Projects
A selection of my projects on HCI and AI.
DocHub: Facilitating Comprehension of Documents via Structured Sensemaking with Large Language Models
We propose DocHub, a LLM-based interactive system that (1) identifies and visualizes crucial data and their interconnections within documents as node-link diagrams, (2) offers an interactive interface allowing users to modify these visualizations for tailored insights and to pose detailed, context-specific queries for deeper understanding, and (3) features a non-linear abstraction framework to adeptly handle and streamline the complexity of information presented.
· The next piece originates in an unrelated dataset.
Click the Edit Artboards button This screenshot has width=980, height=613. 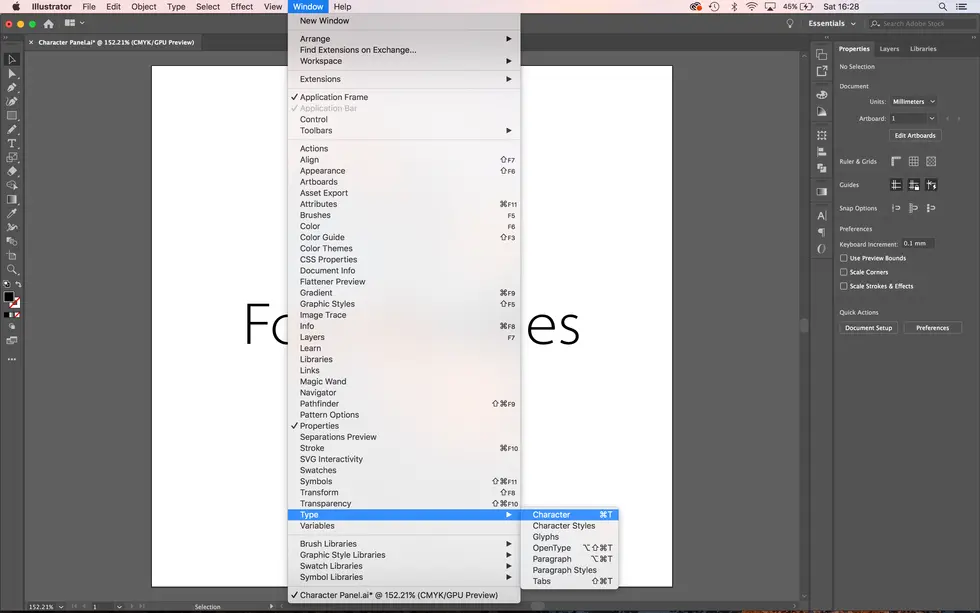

Who's Hated: Detecting and Analyzing the Entities Targeted by Hateful Memes
Hateful memes pose a significant threat to the well-being of online communities. Therefore, developing automated systems for the detection and analysis of hateful memes is crucial to mitigate their adverse impact; nonetheless, it is an intrinsically difficult and open problem: memes convey messages using both images and texts and, hence, require multimodal reasoning. While previous research has examined similar problems, they are quite limited; a holistic approach is lacking, particularly in terms of reasoning about the target entities. Moreover, there is little analysis that clarifies why certain entities are more susceptible, and no suggested measures have been put forth to specifically curb the dissemination of hateful memes. In this study, we aim to address these issues.
Hands-Free Is Fine: Gaze-Dominant Object Manipulation in Virtual Reality
Efficient object manipulation is critical to VR interaction, and hands-free is a method worth discussing. We introduce a hands-free gaze-dominant manipulating pipeline that significantly outperforms the current state-of-the-art methods.
CrossKeys: Text Entry for Virtual Reality Using a Single Controller via Wrist Rotation
Text entry is indispensable; notwithstanding, in virtual reality, an efficient andhandy text entry method is still wanted. Therefore, we propose an innovative one-handed text entry method to achieve a faster speed, higher accuracy, and better user experience.
Temporal Transformer Networks With Self-Supervision for Action Recognition.
Cross-Attention ReID, a state-of-the-art approach to realizing pedestrians' re-identification based on training with large-scale datasets generated by single-channeled IR cameras and three-channeled RGB cameras.
Cat Breeds Classifier
I love cats 😍 🐈! A simple CNN (Convolutional Neural Network) to classify different cat breeds. Built with PyTorch 🔥.